Cherry Blossom: wie die CIA Router übernimmt

WikiLeaks hat im Zuge der Vault7-Veröffentlichungen ein weiteres brisantes Dokument veröffentlicht. Damit war es der CIA möglich mehr als 200 unterschiedliche Router-Modelle mit einer Malware namens CherryBlossom zu bespielen und damit die vollständige Kontrolle über den Router zu übernehmen. Betroffene Router kommen auch von bekannten Firmen wie Apple, D-Link oder Cisco.

Big Brother is listening

Laut den Unterlagen ist es mit diesem Toolkit sogar möglich, den gesamten Internet-Traffic eines Routers umzuleiten – um alle Daten abzufangen und zu analysieren. Über eine VPN-Verbindung zum Router selbst ist es zusätzlich möglich, einen direkten Angriff auf das lokale Netzwerk von betroffenen vorzunehmen.

● DATENAUSZUG:
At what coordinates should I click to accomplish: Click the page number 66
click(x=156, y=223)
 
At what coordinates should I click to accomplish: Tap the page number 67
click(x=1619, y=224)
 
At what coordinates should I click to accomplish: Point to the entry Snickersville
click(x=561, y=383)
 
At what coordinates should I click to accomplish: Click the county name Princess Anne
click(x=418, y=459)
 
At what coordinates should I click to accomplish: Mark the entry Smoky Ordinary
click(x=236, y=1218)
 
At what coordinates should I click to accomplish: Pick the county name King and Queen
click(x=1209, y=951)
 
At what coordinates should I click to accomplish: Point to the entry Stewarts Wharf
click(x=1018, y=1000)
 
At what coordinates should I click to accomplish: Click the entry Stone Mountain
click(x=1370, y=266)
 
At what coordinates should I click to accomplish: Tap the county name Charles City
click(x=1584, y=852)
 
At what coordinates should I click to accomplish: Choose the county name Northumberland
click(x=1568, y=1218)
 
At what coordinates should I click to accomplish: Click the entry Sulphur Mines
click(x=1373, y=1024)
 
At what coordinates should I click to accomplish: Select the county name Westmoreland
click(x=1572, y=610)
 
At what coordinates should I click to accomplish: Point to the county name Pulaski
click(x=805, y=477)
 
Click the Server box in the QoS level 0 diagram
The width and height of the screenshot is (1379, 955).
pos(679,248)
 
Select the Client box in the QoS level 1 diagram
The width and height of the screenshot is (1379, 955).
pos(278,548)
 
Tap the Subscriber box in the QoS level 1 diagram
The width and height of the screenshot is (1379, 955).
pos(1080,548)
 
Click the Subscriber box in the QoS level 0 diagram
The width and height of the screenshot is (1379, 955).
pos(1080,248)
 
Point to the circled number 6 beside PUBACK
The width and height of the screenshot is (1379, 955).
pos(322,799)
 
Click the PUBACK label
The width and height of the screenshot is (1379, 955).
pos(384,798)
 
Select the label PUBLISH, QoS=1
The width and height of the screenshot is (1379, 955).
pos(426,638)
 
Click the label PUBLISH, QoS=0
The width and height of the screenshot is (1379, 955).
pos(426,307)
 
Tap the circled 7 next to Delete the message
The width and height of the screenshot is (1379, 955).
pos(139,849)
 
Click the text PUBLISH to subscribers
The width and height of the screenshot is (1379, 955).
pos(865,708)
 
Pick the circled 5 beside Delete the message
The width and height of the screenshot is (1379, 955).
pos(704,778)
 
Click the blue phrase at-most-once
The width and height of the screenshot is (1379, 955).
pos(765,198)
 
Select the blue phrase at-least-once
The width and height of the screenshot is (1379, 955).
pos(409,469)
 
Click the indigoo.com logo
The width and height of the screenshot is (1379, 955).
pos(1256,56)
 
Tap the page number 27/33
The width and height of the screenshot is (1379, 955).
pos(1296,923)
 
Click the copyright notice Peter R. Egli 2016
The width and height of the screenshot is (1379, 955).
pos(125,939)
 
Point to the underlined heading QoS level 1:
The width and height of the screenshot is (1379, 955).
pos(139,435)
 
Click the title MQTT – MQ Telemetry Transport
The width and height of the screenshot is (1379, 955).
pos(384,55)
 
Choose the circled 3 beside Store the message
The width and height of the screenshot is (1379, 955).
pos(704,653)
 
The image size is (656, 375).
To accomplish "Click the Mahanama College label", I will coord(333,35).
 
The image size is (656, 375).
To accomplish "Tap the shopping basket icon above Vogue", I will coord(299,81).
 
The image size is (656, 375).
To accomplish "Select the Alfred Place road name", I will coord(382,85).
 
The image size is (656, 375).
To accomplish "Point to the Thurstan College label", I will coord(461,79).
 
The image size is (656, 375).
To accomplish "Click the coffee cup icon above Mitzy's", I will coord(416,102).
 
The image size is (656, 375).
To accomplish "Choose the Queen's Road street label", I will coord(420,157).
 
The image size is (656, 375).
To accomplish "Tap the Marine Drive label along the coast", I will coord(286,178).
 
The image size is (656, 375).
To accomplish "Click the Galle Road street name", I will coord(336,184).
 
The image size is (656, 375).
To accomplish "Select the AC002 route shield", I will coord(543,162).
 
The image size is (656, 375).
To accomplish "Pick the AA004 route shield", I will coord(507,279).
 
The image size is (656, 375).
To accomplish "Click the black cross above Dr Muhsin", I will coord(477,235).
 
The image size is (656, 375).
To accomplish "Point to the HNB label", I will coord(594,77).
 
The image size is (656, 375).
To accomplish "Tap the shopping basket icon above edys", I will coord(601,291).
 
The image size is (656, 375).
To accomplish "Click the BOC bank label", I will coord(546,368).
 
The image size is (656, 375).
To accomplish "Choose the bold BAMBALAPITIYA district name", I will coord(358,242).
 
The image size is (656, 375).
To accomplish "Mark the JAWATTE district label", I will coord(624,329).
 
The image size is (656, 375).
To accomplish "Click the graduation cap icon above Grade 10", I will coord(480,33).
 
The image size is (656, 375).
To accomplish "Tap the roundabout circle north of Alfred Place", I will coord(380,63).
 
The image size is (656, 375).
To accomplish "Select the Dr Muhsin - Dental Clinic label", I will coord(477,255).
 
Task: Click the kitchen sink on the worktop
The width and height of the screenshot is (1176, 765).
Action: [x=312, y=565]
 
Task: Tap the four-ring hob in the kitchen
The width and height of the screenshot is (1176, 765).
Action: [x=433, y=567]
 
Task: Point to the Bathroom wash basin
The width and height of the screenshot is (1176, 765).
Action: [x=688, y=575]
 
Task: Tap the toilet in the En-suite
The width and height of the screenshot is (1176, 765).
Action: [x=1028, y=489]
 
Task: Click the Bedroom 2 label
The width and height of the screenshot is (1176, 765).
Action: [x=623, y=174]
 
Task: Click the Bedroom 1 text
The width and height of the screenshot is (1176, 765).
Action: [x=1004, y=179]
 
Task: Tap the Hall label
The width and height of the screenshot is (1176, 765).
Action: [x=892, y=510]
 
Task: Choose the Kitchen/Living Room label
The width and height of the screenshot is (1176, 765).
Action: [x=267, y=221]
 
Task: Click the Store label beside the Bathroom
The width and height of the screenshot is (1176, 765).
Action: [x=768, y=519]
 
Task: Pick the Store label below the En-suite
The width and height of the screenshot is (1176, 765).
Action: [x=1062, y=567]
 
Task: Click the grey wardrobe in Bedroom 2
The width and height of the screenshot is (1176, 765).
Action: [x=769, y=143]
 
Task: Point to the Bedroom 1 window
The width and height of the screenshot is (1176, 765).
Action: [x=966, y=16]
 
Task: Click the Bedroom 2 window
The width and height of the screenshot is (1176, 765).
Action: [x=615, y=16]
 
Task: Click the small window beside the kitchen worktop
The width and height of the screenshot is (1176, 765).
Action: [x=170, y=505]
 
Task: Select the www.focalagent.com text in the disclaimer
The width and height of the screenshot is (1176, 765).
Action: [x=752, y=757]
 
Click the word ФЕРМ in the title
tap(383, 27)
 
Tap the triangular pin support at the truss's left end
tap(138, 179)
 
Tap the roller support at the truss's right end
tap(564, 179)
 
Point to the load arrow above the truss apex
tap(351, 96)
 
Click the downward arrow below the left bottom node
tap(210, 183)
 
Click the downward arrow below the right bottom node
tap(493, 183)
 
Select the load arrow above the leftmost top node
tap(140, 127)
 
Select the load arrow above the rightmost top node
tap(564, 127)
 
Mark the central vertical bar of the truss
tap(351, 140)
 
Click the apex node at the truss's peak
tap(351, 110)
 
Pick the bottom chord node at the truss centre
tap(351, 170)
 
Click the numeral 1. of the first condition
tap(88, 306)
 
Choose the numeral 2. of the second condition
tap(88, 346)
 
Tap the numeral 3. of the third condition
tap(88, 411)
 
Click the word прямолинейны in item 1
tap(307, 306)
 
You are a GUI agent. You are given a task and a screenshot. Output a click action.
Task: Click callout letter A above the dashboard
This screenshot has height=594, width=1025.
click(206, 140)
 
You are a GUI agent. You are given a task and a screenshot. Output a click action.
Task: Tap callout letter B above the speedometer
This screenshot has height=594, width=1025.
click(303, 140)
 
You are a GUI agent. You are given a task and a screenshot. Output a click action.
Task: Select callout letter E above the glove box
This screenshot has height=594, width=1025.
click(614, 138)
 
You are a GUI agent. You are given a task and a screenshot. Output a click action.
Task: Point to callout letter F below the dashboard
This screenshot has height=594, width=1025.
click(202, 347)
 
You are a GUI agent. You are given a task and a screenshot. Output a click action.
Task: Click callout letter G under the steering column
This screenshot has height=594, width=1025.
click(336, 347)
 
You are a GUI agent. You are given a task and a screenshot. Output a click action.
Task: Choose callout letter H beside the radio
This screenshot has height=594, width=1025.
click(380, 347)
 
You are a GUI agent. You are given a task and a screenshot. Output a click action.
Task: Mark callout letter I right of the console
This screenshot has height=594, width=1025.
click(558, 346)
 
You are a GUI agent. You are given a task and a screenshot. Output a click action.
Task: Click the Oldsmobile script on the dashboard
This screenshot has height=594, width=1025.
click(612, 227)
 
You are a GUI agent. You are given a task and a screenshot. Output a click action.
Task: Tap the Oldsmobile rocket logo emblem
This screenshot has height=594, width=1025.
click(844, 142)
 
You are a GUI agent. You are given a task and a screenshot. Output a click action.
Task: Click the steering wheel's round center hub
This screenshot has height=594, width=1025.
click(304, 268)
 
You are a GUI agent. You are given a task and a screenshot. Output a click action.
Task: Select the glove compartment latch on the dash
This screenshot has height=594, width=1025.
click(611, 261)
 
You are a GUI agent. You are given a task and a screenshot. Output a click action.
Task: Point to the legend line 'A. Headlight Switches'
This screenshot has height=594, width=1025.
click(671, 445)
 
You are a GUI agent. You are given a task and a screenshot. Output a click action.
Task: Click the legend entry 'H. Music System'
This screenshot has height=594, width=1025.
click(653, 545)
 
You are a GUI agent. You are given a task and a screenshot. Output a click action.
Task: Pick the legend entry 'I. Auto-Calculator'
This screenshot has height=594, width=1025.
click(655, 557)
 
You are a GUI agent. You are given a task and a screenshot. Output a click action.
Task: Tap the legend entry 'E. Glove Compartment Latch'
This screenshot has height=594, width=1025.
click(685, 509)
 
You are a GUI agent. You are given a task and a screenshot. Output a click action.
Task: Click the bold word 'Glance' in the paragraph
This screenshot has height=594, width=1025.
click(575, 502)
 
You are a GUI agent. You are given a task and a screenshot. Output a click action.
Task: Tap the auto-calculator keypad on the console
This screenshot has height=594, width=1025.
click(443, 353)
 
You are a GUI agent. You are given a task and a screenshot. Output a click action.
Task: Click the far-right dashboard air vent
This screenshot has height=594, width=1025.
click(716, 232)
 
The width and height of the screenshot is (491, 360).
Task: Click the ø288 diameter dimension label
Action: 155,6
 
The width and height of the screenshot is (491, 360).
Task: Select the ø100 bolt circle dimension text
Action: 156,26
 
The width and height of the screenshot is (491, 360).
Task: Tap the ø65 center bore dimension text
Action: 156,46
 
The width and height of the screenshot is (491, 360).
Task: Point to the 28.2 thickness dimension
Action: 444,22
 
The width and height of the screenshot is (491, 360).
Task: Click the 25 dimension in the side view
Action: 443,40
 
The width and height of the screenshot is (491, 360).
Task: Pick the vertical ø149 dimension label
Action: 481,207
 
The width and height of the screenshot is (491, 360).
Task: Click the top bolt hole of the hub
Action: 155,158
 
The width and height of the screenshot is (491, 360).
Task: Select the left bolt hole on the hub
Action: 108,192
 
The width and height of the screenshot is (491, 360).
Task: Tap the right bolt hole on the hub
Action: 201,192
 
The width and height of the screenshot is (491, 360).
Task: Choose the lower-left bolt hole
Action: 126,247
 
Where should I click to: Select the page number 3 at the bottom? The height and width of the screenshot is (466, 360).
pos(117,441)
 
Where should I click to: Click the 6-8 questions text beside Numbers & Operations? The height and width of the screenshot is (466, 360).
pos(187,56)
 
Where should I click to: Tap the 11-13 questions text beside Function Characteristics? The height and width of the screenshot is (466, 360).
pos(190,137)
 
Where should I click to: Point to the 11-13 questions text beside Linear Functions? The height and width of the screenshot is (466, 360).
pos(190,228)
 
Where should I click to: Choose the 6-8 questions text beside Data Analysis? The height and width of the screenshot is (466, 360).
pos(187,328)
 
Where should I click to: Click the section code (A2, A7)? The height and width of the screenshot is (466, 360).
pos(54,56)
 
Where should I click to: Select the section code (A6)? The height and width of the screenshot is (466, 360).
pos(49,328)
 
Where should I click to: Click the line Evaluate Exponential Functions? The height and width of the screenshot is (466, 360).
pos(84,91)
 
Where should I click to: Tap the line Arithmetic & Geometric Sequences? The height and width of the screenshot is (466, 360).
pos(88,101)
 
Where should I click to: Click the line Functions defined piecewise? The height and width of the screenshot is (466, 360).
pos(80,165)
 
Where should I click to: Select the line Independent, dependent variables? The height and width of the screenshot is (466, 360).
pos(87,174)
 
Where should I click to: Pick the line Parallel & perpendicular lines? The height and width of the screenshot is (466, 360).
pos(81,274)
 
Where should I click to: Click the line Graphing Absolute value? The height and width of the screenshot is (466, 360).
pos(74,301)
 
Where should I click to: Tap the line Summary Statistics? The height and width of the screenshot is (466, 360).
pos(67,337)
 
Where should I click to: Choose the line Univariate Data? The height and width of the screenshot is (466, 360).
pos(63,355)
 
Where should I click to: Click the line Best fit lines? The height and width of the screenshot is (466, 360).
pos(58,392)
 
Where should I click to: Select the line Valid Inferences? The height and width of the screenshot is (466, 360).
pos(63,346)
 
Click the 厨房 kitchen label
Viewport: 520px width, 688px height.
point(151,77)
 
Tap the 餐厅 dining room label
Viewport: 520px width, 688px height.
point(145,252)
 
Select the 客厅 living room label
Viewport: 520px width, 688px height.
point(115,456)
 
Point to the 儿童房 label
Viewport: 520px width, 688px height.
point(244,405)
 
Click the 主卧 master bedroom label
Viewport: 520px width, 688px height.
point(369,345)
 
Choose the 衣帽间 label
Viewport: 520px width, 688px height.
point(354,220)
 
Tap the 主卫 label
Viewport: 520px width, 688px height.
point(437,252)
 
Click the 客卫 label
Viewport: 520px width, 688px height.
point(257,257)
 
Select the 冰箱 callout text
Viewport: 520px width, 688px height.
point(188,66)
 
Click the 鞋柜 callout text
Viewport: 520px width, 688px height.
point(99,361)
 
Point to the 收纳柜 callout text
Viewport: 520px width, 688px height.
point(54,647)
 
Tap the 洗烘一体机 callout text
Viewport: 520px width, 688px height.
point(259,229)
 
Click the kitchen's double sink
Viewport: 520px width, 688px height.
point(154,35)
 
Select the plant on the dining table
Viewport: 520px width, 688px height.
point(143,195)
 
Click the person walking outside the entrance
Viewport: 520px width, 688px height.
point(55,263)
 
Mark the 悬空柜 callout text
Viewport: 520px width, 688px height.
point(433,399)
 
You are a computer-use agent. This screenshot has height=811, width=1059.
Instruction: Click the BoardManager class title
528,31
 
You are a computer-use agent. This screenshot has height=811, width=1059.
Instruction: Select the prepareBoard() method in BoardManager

● ARBEITSAUFTRAG 1: Wie viele unterschiedliche Router-Modelle konnte die CIA laut dem Text über Cherry Blossom mit der Malware bespielen?
● ARBEITSAUFTRAG 2: Gib aus dem Text über Cherry Blossom den Abschnitt von „Cherry Blossom: wie“ bis „von betroffenen vorzunehmen.“ wortgetreu wieder.
● ARBEITSAUFTRAG 3: Führe den Text über Cherry Blossom im Anschluss an seinen letzten Satz weiter.

● ANTWORTBEREICH 1: Mehr als 200.

● ANTWORTBEREICH 2:
Cherry Blossom: wie die CIA Router übernimmt

WikiLeaks hat im Zuge der Vault7-Veröffentlichungen ein weiteres brisantes Dokument veröffentlicht. Damit war es der CIA möglich mehr als 200 unterschiedliche Router-Modelle mit einer Malware namens CherryBlossom zu bespielen und damit die vollständige Kontrolle über den Router zu übernehmen. Betroffene Router kommen auch von bekannten Firmen wie Apple, D-Link oder Cisco.

Big Brother is listening

Laut den Unterlagen ist es mit diesem Toolkit sogar möglich, den gesamten Internet-Traffic eines Routers umzuleiten – um alle Daten abzufangen und zu analysieren. Über eine VPN-Verbindung zum Router selbst ist es zusätzlich möglich, einen direkten Angriff auf das lokale Netzwerk von betroffenen vorzunehmen.

● ANTWORTBEREICH 3:
Angriff aufs lokale Netzwerk

Dabei umfassen die weiteren Möglichkeiten der Spionage auch das verwendete Funk-Netzwerk. Egal wie stark die verwendete WiFi-Verschlüsselung ist, die Angreifer der CIA sind in der Lage auch sämtlichen dort übermittelten Datenverkehr abzufangen, zu entschlüsseln und zu analysieren. Somit ist nicht nur der Datenverkehr ins Internet, sondern auch der Datenverkehr im lokalen Netzwerk betroffen.